Split text between multiple delimiters - vb.net

I have a rather tricky problem with my ongoing project.
I pretty much need to extract ceritain Strings between muliple delimiters out of a bigger String.
To give you a better understanding, what I mean, here is an example:
Some Text that wont be needed
Some Text that wont be needed
Some Text that wont be needed
Some Text that wont be needed
Some Text that wont be needed
Textstart (Start-Delimiter)
Text I want
Text I want
Text I want
Text I want
Text I want
Textend (End-Delimiter)
So far, so easy. But now comes a messy part in. The End-delimiters change sometimes like this
Textstart
Text I want
Text I want
Text I want
Text I want
Textend2 (another end delimiter)
I also solved that Problem, but now since I discovered, that the start delimiter can also occur twice before the next endpart.
Like this:
Textstart (Start-Delimiter)
Text I want
Text I want
Textstart
Text I want
Text I want
Textend (End-Delimiter)
This really is confusing to me. This is the function right now.
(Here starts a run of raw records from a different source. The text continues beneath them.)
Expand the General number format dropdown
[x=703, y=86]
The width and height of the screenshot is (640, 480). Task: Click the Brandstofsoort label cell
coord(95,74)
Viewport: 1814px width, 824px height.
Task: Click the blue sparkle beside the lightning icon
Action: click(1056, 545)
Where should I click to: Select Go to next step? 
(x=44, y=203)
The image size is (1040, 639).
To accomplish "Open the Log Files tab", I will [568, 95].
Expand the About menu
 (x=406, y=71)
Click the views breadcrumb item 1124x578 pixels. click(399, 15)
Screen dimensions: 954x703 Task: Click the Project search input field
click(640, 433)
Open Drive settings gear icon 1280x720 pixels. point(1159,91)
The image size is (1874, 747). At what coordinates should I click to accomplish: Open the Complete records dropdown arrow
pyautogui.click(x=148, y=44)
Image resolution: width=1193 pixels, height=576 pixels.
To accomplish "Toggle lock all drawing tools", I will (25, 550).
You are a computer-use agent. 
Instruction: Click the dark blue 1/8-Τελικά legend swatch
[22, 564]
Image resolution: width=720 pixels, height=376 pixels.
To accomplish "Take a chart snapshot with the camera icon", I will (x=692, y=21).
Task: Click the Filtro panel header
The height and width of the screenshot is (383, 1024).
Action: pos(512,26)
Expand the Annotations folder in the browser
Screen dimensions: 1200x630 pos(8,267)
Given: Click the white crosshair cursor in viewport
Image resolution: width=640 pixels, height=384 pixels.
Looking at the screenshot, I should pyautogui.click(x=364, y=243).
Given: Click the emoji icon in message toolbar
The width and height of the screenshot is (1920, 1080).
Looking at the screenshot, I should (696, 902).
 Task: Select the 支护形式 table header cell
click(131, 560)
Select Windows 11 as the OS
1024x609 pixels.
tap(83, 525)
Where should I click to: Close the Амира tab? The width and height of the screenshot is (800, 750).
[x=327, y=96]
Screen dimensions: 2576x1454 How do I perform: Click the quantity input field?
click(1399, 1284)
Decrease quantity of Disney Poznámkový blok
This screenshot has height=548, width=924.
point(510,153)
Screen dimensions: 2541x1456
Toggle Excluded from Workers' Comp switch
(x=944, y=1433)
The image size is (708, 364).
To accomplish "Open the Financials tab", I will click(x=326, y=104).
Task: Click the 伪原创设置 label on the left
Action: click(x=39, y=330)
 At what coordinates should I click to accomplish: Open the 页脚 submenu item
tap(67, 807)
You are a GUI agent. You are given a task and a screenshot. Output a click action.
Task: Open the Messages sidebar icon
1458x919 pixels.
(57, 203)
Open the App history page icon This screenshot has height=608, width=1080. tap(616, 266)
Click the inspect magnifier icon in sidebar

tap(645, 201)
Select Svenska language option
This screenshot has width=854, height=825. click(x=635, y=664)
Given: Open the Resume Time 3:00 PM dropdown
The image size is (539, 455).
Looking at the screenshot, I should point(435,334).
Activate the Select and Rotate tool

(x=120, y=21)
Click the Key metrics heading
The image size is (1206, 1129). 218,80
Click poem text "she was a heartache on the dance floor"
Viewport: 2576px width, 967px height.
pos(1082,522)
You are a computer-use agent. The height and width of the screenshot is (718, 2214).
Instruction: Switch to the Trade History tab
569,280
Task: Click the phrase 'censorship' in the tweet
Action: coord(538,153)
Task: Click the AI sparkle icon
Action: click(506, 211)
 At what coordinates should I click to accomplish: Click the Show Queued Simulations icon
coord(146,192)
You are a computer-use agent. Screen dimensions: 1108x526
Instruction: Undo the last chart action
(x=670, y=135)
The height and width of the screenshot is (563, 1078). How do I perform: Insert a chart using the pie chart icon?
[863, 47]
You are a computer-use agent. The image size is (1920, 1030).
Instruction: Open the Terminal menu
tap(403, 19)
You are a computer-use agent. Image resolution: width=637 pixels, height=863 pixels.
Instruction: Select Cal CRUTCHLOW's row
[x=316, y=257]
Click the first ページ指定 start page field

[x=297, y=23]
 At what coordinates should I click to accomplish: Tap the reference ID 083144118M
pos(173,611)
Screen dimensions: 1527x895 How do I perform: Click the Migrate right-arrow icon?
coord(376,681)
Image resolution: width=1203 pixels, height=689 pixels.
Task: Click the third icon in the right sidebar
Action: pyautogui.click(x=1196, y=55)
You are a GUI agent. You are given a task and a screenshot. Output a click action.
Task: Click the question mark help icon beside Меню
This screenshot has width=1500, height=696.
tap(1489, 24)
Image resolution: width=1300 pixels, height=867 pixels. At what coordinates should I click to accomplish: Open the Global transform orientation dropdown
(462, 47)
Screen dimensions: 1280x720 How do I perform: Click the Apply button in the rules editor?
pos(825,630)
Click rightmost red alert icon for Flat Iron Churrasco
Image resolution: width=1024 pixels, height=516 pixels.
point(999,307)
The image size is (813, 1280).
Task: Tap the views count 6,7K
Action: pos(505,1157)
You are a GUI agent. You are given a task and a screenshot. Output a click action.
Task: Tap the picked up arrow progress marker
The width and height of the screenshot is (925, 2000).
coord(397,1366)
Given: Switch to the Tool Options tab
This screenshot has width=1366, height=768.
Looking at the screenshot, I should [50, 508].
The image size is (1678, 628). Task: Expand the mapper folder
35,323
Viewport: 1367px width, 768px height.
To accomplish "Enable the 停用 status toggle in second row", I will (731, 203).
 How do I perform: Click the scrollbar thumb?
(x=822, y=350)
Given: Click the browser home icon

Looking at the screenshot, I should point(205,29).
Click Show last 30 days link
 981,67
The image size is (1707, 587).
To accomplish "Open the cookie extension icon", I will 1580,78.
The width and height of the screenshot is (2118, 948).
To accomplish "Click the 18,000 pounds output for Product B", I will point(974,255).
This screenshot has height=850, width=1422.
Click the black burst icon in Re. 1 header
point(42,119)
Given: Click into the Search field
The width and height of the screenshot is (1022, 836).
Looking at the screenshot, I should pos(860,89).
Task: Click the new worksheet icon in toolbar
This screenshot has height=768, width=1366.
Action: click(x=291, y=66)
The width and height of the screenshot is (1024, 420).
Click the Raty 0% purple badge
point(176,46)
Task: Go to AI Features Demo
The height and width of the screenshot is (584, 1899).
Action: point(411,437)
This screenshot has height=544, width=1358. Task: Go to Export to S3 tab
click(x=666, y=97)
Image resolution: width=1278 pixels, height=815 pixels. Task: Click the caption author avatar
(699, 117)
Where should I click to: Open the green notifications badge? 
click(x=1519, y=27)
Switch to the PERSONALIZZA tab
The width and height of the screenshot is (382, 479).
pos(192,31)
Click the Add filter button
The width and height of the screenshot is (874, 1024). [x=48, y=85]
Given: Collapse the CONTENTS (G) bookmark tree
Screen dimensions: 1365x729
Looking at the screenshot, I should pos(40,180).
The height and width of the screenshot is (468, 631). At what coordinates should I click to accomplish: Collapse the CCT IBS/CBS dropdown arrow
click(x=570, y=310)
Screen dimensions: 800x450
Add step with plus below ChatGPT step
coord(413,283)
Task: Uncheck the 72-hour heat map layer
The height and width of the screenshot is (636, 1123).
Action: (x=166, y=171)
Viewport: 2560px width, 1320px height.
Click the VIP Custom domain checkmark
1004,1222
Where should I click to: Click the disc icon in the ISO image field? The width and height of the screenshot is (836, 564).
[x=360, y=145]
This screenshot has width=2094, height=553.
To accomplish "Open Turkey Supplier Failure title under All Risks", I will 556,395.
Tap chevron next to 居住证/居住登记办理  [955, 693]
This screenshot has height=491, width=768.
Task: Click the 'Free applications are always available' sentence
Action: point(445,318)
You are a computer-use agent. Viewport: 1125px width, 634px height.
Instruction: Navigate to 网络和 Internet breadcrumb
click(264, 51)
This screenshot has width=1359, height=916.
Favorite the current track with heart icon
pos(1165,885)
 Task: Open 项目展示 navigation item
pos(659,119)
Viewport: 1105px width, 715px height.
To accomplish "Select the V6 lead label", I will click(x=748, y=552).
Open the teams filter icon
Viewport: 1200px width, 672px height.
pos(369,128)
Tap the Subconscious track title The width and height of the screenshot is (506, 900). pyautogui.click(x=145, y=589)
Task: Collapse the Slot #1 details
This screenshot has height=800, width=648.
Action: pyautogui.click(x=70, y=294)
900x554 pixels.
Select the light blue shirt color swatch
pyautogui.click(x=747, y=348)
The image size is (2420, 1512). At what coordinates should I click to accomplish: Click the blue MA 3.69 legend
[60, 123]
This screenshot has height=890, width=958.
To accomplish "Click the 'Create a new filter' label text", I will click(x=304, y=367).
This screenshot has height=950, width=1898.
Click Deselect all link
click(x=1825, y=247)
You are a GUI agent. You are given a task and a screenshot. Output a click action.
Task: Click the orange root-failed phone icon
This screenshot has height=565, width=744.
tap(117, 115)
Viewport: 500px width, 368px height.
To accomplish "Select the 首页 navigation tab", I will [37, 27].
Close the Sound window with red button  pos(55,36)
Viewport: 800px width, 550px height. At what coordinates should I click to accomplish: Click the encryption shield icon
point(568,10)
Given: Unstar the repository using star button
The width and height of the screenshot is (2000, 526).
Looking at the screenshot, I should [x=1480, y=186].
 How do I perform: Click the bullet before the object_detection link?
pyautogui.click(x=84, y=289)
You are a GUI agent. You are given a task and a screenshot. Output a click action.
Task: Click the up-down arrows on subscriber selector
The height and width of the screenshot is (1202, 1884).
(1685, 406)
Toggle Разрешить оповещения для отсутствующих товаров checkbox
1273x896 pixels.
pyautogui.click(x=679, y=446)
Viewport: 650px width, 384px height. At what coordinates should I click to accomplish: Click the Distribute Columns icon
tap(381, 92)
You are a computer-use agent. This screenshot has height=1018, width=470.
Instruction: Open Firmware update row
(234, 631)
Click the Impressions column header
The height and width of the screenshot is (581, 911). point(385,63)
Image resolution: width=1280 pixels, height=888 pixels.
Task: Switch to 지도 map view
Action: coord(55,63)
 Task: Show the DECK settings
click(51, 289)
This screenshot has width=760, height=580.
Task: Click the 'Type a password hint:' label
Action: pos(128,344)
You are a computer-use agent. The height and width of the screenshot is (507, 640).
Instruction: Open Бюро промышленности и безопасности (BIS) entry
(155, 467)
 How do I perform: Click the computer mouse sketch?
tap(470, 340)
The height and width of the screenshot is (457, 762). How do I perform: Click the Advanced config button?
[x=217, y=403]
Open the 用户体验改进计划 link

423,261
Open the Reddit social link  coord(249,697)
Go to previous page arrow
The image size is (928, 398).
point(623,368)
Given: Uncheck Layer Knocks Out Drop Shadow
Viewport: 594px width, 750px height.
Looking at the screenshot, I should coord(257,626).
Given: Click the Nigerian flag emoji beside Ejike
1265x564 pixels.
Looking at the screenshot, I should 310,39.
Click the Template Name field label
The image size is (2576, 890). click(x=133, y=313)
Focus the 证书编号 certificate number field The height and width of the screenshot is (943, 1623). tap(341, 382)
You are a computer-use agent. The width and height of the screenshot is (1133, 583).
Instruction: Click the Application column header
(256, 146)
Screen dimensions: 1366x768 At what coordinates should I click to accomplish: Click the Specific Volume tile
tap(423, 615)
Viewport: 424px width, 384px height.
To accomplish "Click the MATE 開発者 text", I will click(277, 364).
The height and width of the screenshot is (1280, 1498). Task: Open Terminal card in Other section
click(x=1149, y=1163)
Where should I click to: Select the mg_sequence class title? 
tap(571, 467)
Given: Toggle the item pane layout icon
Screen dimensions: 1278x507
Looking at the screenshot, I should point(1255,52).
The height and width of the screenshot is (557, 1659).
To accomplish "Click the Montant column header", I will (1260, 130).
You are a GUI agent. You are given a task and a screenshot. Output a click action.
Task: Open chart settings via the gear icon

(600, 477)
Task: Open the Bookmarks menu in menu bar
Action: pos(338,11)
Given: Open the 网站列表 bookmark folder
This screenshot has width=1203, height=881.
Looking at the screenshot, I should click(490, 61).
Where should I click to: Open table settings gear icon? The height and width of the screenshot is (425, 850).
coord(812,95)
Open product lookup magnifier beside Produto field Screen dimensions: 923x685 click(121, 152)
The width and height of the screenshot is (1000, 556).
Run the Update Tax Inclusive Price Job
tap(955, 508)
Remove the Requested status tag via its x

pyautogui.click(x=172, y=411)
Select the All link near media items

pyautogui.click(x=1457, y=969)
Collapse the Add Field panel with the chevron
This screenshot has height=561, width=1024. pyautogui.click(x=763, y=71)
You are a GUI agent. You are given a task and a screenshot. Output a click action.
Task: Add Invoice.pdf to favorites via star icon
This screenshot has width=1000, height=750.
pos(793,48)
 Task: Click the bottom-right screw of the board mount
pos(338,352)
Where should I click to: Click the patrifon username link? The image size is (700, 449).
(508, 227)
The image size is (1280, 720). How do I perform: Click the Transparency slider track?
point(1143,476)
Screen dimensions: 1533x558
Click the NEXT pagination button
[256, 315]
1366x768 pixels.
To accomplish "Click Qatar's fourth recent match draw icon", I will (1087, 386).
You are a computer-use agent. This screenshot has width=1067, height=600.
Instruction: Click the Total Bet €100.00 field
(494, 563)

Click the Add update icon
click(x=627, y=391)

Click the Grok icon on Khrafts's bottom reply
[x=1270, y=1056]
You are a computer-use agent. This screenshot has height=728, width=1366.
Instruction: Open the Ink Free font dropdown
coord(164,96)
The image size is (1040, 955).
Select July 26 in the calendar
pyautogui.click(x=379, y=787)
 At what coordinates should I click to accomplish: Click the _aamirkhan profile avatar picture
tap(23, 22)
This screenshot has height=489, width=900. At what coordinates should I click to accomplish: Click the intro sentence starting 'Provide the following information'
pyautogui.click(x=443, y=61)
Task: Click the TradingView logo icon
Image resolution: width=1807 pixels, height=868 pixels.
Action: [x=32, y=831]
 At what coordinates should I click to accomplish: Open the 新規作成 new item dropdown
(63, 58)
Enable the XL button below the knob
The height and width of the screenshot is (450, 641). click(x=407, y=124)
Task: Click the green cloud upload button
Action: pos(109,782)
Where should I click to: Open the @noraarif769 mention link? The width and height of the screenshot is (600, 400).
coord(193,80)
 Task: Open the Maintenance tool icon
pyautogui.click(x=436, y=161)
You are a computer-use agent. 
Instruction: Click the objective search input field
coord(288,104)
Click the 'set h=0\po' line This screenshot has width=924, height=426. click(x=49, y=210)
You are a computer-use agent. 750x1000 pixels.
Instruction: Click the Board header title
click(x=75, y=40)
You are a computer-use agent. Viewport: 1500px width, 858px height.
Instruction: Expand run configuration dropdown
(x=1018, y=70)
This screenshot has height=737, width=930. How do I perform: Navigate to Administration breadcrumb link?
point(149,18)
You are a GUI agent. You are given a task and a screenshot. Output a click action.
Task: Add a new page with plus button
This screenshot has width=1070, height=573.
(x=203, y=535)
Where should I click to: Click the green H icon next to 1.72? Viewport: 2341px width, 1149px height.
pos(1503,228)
It works but only if the start delimiter does not occur twice.
I could split the text first by the end strings and after that by the start string, but I don't know hot to split a text by multiple delimiters.
Function NewTextGet(ByVal Text As String, ByVal StartString As String, ByVal EndStrings() As String)
Dim AllBlocks As New List(Of String)
Dim FirstSplit() As String = Strings.Split(Text, StartString) ' Splits Text at Start delimiter
For Each splt In FirstSplit.Skip(1)
Dim EndSplit1 = splt.Split({EndStrings(0)}, StringSplitOptions.None) ' First end delimiter Split
Dim EndSplit2 = EndSplit1(0).Split({EndStrings(1)}, StringSplitOptions.None) ' Second delimiter Split
Dim EndSplit3 = EndSplit2(0).Split({EndStrings(2)}, StringSplitOptions.None) ' Third delimiter Split
If EndSplit3.Length > 1 Then
AllBlocks.Add(EndSplit3(0))
ElseIf EndSplit2.Length > 1 Then
AllBlocks.Add(EndSplit2(0))
Else
AllBlocks.Add(EndSplit1(0))
End If
Next
Return AllBlocks
End Function`
I hope I explained this well enough, and thank you for any help :)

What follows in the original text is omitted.